Roger Hajjar, M.D., head of the Mass General Brigham GCTI, commented, “We welcome Hitachi as our first industry collaborator and are looking forward to working together to accelerate the development and early commercialization of GCT using Hitachi’s novel platform.”
Mass General Brigham is a world-leading eco-system for GCT research and clinical trials, with over 400 researchers working on ground-breaking gene and cell therapy research and treatment in pursuit of potential cures.

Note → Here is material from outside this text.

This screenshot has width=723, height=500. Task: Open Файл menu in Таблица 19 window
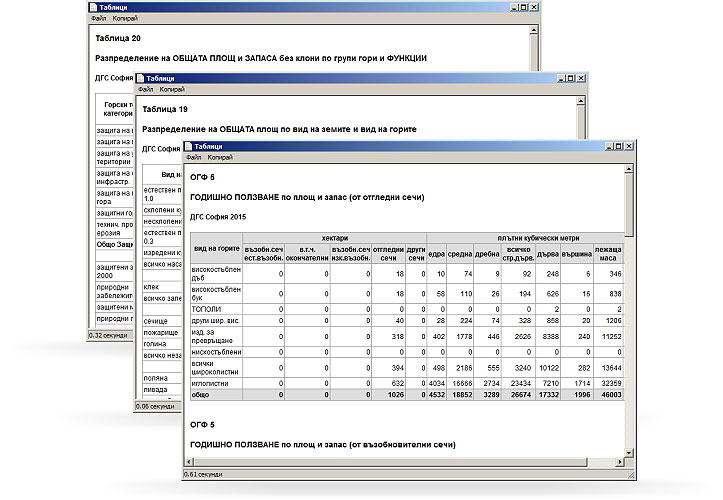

Hitachi has a strong track record in the healthcare area, driving innovation and delivering comprehensive solutions. Under its Mid-term Management Plan 2024, Hitachi remains committed to driving radical innovation based on back casting from 2050 to realize an environmentally neutral society where people can enjoy longevity in a comfortable and active way, and where humans and digital technology can evolve together. GCT research is one key initiative in this pursuit. Hitachi will leverage its diverse technology portfolio which includes automated cell culturing technology and digital technology to contribute to the practical application of new treatments pioneered by MGB.
Background
GCT is a form of treatment delivering specific target genes or genetically-modified cells related to a disease, and is expected to be applicable to a wide range of difficult to treat diseases such as certain types of cancers, cardiovascular, pulmonary, musculo-skeletal, neurodegenerative and autoimmune diseases, and rare diseases.

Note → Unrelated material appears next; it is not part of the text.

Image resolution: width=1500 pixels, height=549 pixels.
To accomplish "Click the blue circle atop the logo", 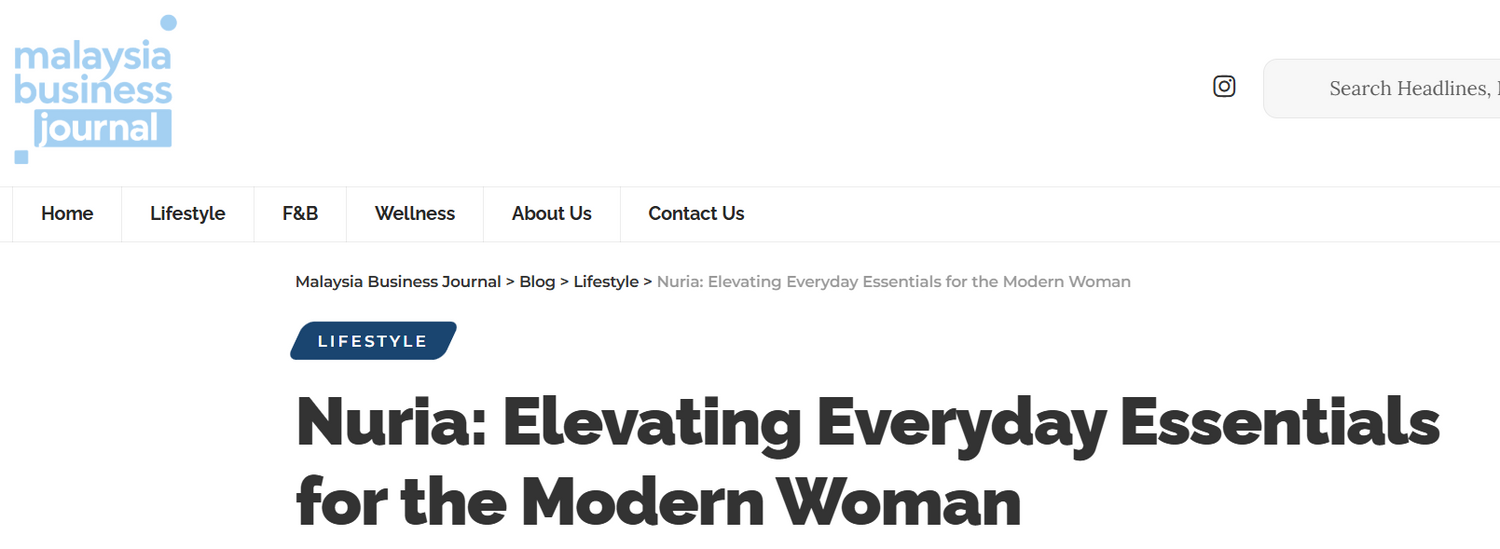I will tap(168, 22).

From an early stage, Mass General Brigham has been actively engaged in GCT research, creating GCTI in December 2022.*3 GCTI is establishing an organization and research environment to accelerate the discovery and creation of new medical and biological seeds that will lead to the development of novel therapies. Mass General Brigham aims to conduct clinical trials in its affiliated hospitals to develop and commercialize the new life-changing therapies and is recruiting leading scientists conducting cutting-edge projects from around the world as well as establishing an industry-academia ecosystem to support this.
Hitachi has actively promoted open innovation, participating in a national project to collaborate with academia and pharmaceutical companies*4 to ensure that regenerative medicine and GCT will become available to all those in need, and has worked to develop its closed-system aseptic automated cell culture technology. In 2019, they successfully launched the automated cell culture system and delivered it to Sumitomo Dainippon Pharma Co., Ltd.’s cell manufacturing plant for induced pluripotent stem (iPS) cells for iPS cell-based therapies. In 2020, Hitachi’s equipment was used for the first time in clinical studies when Sumitomo Dainippon Pharma Co., Ltd. was selected to supply the iPS cell-derived dopamine neural precursors for transplantation in the Kyoto University-led clinical trials to develop treatment for Parkinson’s disease using regenerative medicine.

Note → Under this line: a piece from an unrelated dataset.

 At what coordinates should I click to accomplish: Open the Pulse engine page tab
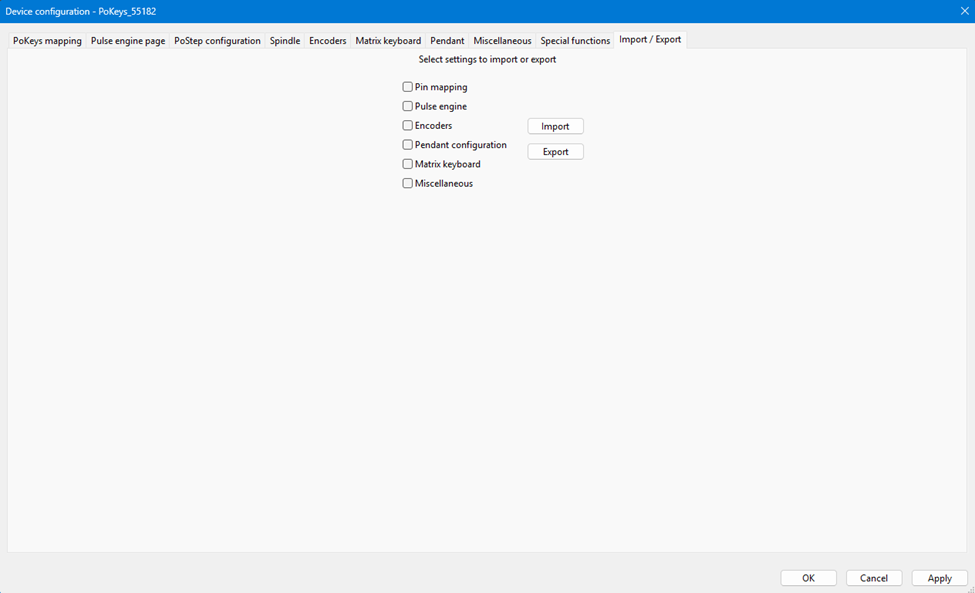point(128,41)
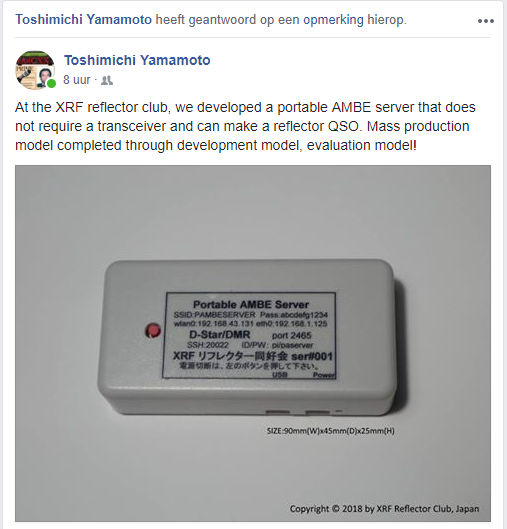Viewport: 507px width, 529px height.
Task: Open Toshimichi Yamamoto link in header notice
Action: coord(83,20)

*4 New Energy and Industrial Technology Development Organization (NEDO) "Fundamental Technology Research Promotion Project", Cabinet Office "Funding Program for World-Leading Innovative R&D on Science and Technology (FIRST)," MEXT "Program for Formation of Innovation Center for Advanced Interdisciplinary Fields under the Innovation System Development Project", Japan Agency for Medical Research and Development (AMED), "Development of Evaluation Basic Technology for Industrialization of Regenerative Medicine," etc.